CONSIGNES>
1. Dans l'extrait sur Le Savon, quelle expression entre guillemets désigne le nouveau baptême proposé au deuxième chapitre ?
2. Poursuivez l'extrait consacré au nouveau baptême dans Le Savon en reprenant après sa dernière phrase.

EXTRAIT FOURNI>
En somme il s’agit de rien de moins que d’éclairer mieux que le ciel, et de parler à sa place.

Ce qu’il faut bien appeler une forme de rivalité avec Dieu connaît de nouveaux avatars avec Le Savon et « L’Ode inachevée à la boue »313. Le deuxième chapitre du Savon s’ouvre sur la question des moyens à employer pour obtenir la « pureté », et en vient à proposer un nouveau baptême (une « toilette intellectuelle » à l’eau et au savon) en lieu et place de l’autre :

‘Il s’est avéré, en effet, que l’on ne peut se décrasser comme il faut à l’eau simple. Serait-ce sous des torrents de la plus pure. (…) Et je ne citerai que pour mémoire la solution la plus périmée, qui consiste à s’immerger jusqu’à la ceinture , les bras croisés, dans quelque fade affluent de la Mer Morte (…) et à y bavoler quelques bulles de prière, en touchant de deux doigts mouillés son front, son nombril et ses seins.
Parlez-moi au contraire de la moindre cuvette et du plus petit morceau de savon ! (S, II, 370-371).’

Ce nouveau baptême, en même temps qu’il libère l’homme, lave la parole elle-même de son originel péché, la rédime.

DONNÉES FOURNIES>

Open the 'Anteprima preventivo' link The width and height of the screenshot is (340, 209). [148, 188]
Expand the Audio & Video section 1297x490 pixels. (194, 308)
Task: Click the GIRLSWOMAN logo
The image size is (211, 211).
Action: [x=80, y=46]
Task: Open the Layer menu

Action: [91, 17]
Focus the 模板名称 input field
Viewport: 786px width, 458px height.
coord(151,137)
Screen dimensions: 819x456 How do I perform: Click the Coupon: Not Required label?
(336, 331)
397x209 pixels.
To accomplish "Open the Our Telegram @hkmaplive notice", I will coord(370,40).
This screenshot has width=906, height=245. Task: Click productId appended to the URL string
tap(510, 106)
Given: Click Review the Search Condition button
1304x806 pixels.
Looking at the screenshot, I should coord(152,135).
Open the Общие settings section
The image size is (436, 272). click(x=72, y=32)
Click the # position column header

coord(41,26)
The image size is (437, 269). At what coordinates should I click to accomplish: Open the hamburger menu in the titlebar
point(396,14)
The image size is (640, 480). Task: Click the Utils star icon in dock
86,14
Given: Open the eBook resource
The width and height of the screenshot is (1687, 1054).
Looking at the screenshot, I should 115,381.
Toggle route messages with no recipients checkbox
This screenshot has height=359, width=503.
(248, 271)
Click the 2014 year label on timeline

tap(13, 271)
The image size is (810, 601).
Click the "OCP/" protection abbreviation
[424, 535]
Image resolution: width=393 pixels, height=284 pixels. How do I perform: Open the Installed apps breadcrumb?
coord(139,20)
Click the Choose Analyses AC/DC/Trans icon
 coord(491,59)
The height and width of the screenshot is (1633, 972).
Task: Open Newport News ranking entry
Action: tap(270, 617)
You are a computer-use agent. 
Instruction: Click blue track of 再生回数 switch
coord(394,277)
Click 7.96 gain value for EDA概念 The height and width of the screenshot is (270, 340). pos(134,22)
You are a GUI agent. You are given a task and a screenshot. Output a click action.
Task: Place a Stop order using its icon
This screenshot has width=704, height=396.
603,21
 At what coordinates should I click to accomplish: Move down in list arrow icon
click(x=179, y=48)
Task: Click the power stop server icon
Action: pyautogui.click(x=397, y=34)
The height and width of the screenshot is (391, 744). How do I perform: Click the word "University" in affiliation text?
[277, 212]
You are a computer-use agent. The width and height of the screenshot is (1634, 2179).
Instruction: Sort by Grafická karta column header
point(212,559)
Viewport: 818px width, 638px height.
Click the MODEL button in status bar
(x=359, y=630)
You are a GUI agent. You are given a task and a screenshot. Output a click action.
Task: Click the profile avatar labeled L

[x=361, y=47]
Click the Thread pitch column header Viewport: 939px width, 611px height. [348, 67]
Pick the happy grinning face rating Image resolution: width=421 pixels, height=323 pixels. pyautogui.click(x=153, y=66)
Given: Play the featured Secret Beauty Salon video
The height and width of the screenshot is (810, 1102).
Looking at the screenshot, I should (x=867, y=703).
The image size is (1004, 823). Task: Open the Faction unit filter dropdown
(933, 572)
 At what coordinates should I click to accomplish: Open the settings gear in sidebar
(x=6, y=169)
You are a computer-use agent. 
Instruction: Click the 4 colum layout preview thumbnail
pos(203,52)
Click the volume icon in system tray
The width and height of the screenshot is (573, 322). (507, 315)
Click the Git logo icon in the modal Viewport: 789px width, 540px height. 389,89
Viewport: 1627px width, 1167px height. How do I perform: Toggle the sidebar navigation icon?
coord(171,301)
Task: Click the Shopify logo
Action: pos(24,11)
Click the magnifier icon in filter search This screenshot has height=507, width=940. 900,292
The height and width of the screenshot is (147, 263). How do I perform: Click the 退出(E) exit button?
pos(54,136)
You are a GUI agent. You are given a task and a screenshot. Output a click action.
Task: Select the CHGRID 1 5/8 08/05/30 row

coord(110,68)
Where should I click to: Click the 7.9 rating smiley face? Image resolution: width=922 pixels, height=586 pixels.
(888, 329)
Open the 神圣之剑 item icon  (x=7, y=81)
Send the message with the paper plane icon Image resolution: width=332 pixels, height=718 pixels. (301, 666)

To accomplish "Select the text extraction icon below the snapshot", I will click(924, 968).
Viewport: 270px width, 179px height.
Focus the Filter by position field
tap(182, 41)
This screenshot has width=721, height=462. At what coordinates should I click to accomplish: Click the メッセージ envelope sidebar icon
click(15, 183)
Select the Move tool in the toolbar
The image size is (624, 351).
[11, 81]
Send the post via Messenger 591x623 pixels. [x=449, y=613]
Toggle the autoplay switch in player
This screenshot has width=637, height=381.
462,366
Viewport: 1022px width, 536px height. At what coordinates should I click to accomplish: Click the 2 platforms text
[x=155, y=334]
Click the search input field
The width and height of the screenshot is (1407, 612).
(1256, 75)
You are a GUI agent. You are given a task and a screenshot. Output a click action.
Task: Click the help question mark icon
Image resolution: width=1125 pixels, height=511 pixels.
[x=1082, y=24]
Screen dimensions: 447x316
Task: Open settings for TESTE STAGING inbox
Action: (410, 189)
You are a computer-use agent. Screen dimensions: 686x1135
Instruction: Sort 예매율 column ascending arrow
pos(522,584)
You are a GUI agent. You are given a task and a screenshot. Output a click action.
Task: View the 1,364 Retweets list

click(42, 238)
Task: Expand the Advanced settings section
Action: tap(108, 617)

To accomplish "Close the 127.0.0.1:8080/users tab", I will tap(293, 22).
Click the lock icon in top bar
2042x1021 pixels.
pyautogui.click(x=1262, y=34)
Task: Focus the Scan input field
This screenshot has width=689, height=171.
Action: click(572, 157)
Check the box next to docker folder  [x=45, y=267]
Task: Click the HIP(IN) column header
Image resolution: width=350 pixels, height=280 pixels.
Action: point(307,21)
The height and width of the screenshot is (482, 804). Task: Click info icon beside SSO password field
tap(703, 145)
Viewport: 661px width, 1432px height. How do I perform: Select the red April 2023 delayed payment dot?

RÉPONSES PAR CONSIGNE>
1. Une « toilette intellectuelle » à l'eau et au savon.

2.
Quant à l’« Ode inachevée à la boue » elle met le poète en concurrence ouverte avec le Créateur :

‘Certain livre, qui a fait son temps, et qui a fait, en son temps, tout le bien et tout le mal qu’il pouvait faire (on l’a tenu longtemps pour parole sacrée), prétend que l’homme a été fait de la boue. Mais c’est une évidente imposture, dommageable à la boue comme à l’homme. On la voulait seulement dommageable à l’homme, fort désireux de le rabaisser, de lui ôter toute prétention. (…) Quant à la boue, sa principale prétention, la plus évidente, est qu’on ne puisse d’elle rien faire, qu’on ne puisse aucunement l’informer (P, I, 731).’

Il y a là contestation de la création divine dans ce qui est son sommet : la création de l’homme. Mais il y a surtout, implicitement, la revendication de savoir employer la boue à un meilleur usage que celui que Dieu en fait dans la Genèse, de concurrencer le geste du Créateur par un geste créateur plus approprié à la vraie nature de la boue : faire d’elle –puisque elle est « ennemie des formes » – le sujet d’une « ode diligemment inachevée » (ibid., 731).

Notes
310.

Notamment dans les « Pages bis », dans lesquelles Ponge évoque la « création HEUREUSE du métalogique » (PR, I, 215).

311.

Note 2 sur les « Pages bis V », OC I, 986.

312.

Epître aux Colossiens, 3, 5-12, Nouveau Testament, op. cit.

313.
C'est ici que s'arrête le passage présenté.